249 Background: Since 1975, Esophageal adenocarcinoma (EAC) incidence has increased more than any other cancer (̃700%). Pre-malignant metaplastic tissue, or Barrett's Esophagus (BE), is the only known precursor for EAC. Periodic histological assessment of endoscopic biopsy along dysplasia-carcinoma sequence is used to assess progression risk. Current surveillance protocols have clinical limitations as 80% of patients still present with stage II-IV EAC. The aim of this study is to compare novel proteomic expression patterns to distinguish stable BE patients from those who developed EAC using the STLA101 assay. Methods: After Institutional Review Board approval patients with BE/GERD were identified. Two cohorts were selected: progressors (progressed to EAC at subsequent interval of 0.5-3 years) and non–progressors (̃10 yrs of f/u surveillance without progression along dysplasia/carcinoma path). 24 normal esophageal mucosa samples with no h/o of BE were also retrieved for baseline expression levels. Tissue sections were microdissected to isolate pure BE cells from surrounding stromal cells. BE cells underwent a multi-step process where tissue was heated and digested to produce a liquid biopsy for mass spec. Isotopically labeled control peptides representing the STLA101 panel were spiked in with digested tissue samples to quantify all of the markers simultaneously using a Triple-quad mass spectrometer. Results: A total of 95 tissues were analyzed. 29 BE biopsies progressed to EAC within a mean of 380 days while the remaining 28 BE and 14 GERD specimens did not progress over a 10-yr period. All 8 biomarkers were expressed at a higher level in BE tissue that progressed to cancer when compared to BE/GERD tissue that remained stable over 10 years.
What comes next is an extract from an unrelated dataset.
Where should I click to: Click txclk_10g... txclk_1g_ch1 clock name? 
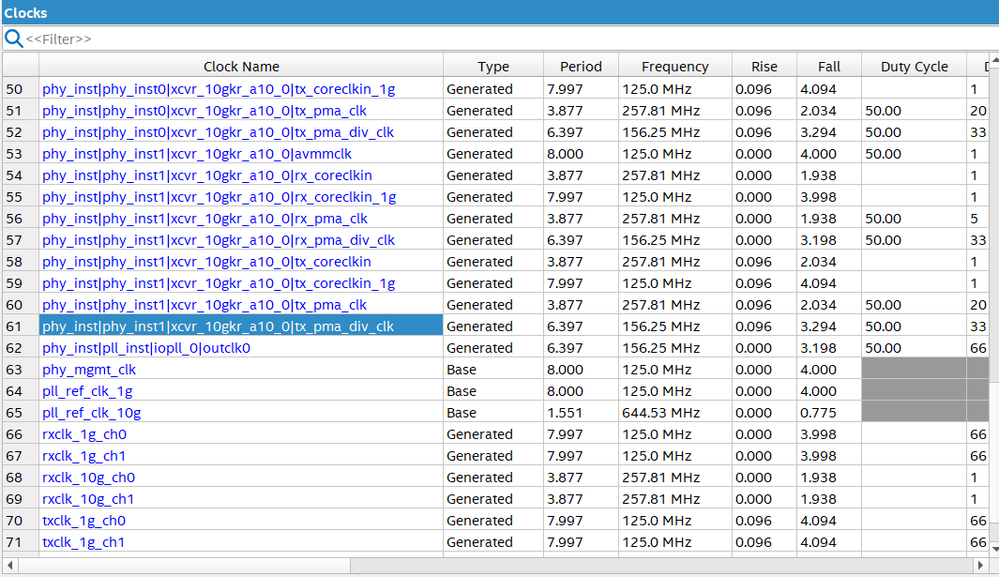coord(84,542)
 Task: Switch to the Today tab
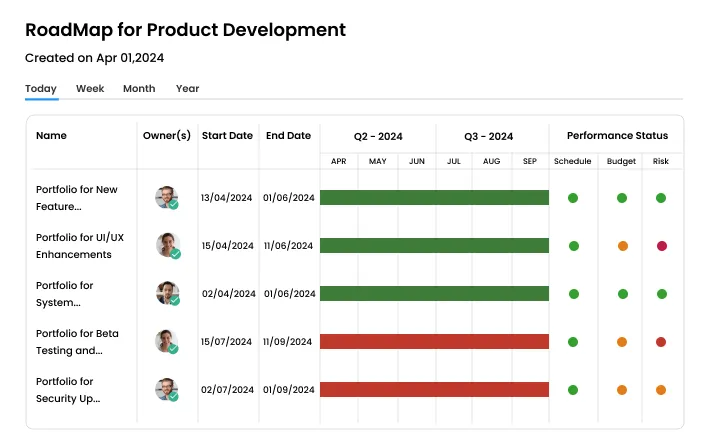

The assay had a 100% technical success rate as no samples yielded “non-detectable” data points. Conclusions: The differential overexpression of the STLA101 panel on progressive and non-progressive BE tissues demonstrates the clinical utility of STLA101 as a predictive biomarker panel for early detection of esophageal carcinogenesis. Non-progressive BE tissues were similar to normal mucosa, therefore, patients whose BE tissue samples resemble this profile may receive a reduced screening cadence. On the other hand, patients with overexpression of the STLA101 panel may be eligible to receive more frequent screening or therapeutic intervention.